The noble Lord, Lord Cormack, said that we have a moral duty to future generations. This point was reiterated by the noble Lord, Lord Campbell-Savours, who referred to what happened to his father and the implications for those who continue to work on our ships, in the Merchant Navy or Royal Navy, today. My noble friend Lady Murphy told us about the 2.8 month survival rate and how nothing had improved from the time that her late father died, leaving a widow of 37 years. I will take that story away and remember it. The contrast with dementia research, to which she and the noble Lord, Lord Hunt, referred, is incredibly important.

The noble Lord, Lord Hunt, talked about the case for legislation as a backstop, and I agree that one does not want to resort to it as the first thing. This was the missing tail-piece when we had the chance to legislate, but the only way that parliamentarians can keep issues of this kind before the public, and the Government, is by issuing Bills of this sort. He said that the House is looking for something more. The Minister said that there may be a shortfall within the existing levy and, if so, it might be something we could use towards the research that is so desperately needed. I would be very happy to participate in talks with the noble Lord, and the noble Lord, Lord Freud, and I am sure other noble Lords who have been following this would want to be invited too.

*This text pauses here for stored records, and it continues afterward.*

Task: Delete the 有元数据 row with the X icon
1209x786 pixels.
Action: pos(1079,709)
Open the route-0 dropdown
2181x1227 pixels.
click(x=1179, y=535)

There was argument about the figures. I quote from the British Lung Foundation:

“Contrary to some claims made previously in the House, the quality of research applications has been very high—indeed the number of applications funded by the British Lung Foundation would have been a third higher, had more funding been available. Although previous BLF and insurer research has made some progress and is a cause for celebration, it is frustrating to think how much further along we’d be towards new, effective treatments had mesothelioma research funding been on a par with funding for other cancers. It is sobering to consider how many lives that might already have cost”.

I also asked about the possibility of overestimates, a point referred to by the noble Lord, Lord Winston. On the contribution being made at the moment by the MRC, the BLF says:

“We believe this is a significant overestimate. Figures provided to us by the National Cancer Research Institute … this year state that spending by all NCRI partners—which includes both the NIHR and MRC, as well as other major funders of cancer research—totalled just £820,000 over the same period”.

There is dispute but these figures have been given by the British Lung Foundation, which is at the very centre of these arguments and follows the issues day by day.

I hope the Minister will clarify those questions as we proceed. He has also promised to return to the issues of veterans, which was raised today, and schools. My noble friend Lady Finlay raised the issue of Wales and the noble Lord, Lord Hunt, pressed the Minister further for information about that. We look forward to the correspondence which will precede the debate in another place in January. I know that our colleagues there will read the speeches that have been made today with a great deal of interest. I am deeply indebted to all those who have participated and I ask the House to give the Bill a Second Reading.

Bill read a second time and committed to a Committee of the Whole House.